* _EXTRAIT_
* * * * * * *

La fin de la liberté d'expression?

Culture et artsTechnologie et médias

Le 20 décembre 2013, la directrice communication d'une société américaine Justine Sacco écrit un tweet: “Départ pour l'Afrique. J'espère ne pas choper le sida. Je déconne. Je suis blanche!” Un journaliste partage son tweet, et en quelques heures toute la toile s'enflamme. Le compte de Justine Sacco passe en quelques heures de 170 à 8 000 abonnés, et le lynchage médiatique commence pour la jeune femme. À l'arrivée de son avion, elle est virée, les salariés de son hôtel menacent de faire grève, la réception explique qu'ils ne peuvent pas garantir sa sécurité. Sa réputation a été sérieusement entachée, et ce, pour les années à venir. Elle a été "cancellée".

Quelques années plus tard, en juin 2020, c'est l'autrice J.K. Rowling qui s'attire les foudres des internautes, dont de nombreux fans de Harry Potter, après la publication de tweets jugés dévalorisants envers la communauté trans. Ses livres ont par la suite été appelés au boycott, et plusieurs personnalités de la saga Harry Potter se sont également désolidarisées de J.K. Rowling. Elle a également été "cancellée".

À la même époque, de nombreux débats éclatent autour de deux thèmes majeurs: le déboulonnage de statues, et la censure d'œuvres culturelles. En effet, suite à l'émoi international après la mort de George Floyd et à toutes les manifestations antiracistes qui ont suivi, on assiste au déboulonnage de statues d’effigies colonialistes dans plusieurs pays du monde. Des séries ou des films qui contiennent des idées racistes sont retirées de plateformes qui les diffusent, comme Autant en emporte le vent. Les plateformes médiatiques s’alarment sur un phénomène qui semble prendre de l’ampleur.

Voilà tout autant d'exemples de ce que l’on nomme aujourd’hui la “cancel culture”.

Qu’est-ce que la cancel culture?

La cancel culture, en français "culture de l’annulation" (ou de l'effacement, ou du bannissement), décrit un phénomène qui consiste à humilier, punir, ostraciser et/ou attaquer une personne publique ou sa réputation, en particulier sur les réseaux sociaux, en raison de ses actions ou de ses paroles considérées offensantes ou inacceptables.

* * * * * * *

* _EXERCICES À TRAITER_
1. Pouvez-vous résumer en quelques phrases le paragraphe de l'extrait qui commence par « Le 20 décembre 2013 », sans en perdre les faits principaux ?
2. Dans l'extrait, quel film est cité comme exemple d'œuvre retirée des plateformes qui la diffusaient ?
3. Recopiez mot pour mot le passage de l'extrait qui commence aux mots "La cancel culture, en" et s'arrête après "offensantes ou inacceptables.".

* _ITEMS_
* * * * * * *

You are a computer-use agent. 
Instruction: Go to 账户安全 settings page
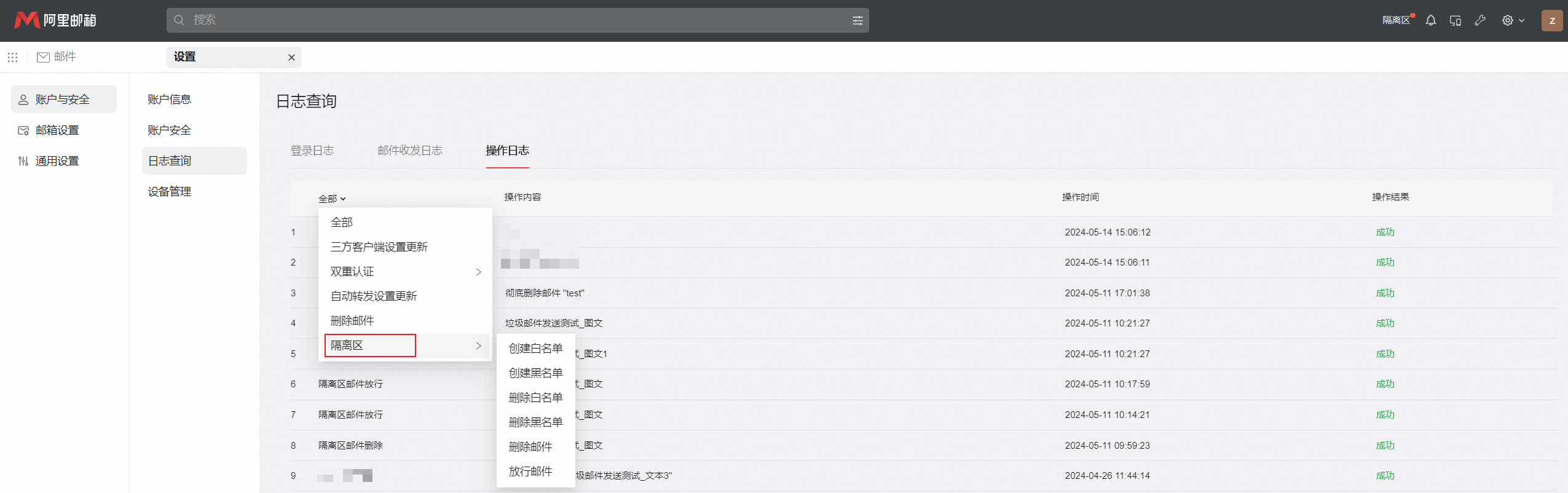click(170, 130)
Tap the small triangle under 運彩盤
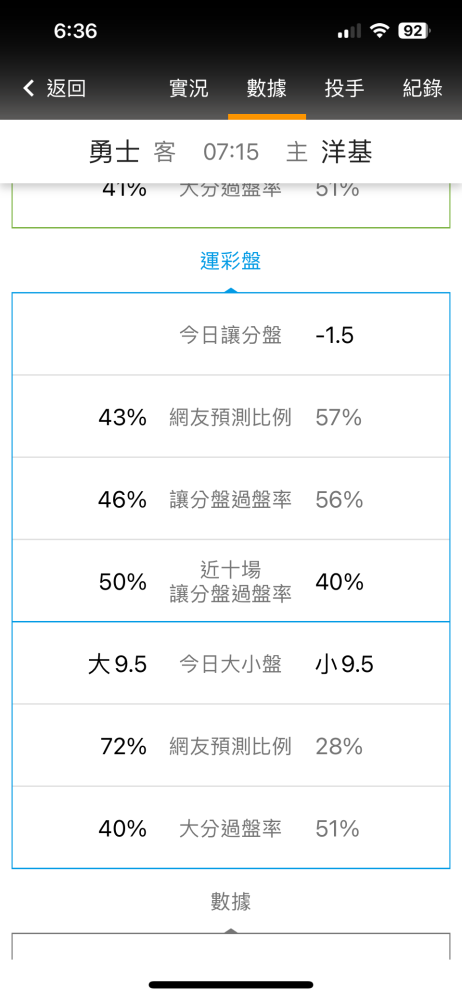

* * * * * * *

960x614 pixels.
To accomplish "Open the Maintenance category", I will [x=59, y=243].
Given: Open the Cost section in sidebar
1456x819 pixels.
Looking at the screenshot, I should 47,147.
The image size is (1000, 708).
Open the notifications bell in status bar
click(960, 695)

* * * * * * *

* _RÉPONSES APPORTÉES_
1. Le 20 décembre 2013, Justine Sacco, directrice communication d'une société américaine, publie un tweet sur son départ pour l'Afrique où elle plaisante sur le sida et sur le fait d'être blanche. Un journaliste le partage et la toile s'enflamme : en quelques heures, son compte passe de 170 à 8 000 abonnés et le lynchage médiatique commence. À l'arrivée de son avion, elle est renvoyée. Les salariés de son hôtel menacent de faire grève et la réception dit ne pas pouvoir garantir sa sécurité. Sa réputation reste durablement entachée : elle a été « cancellée ».

2. Autant en emporte le vent.

3.
La cancel culture, en français "culture de l’annulation" (ou de l'effacement, ou du bannissement), décrit un phénomène qui consiste à humilier, punir, ostraciser et/ou attaquer une personne publique ou sa réputation, en particulier sur les réseaux sociaux, en raison de ses actions ou de ses paroles considérées offensantes ou inacceptables.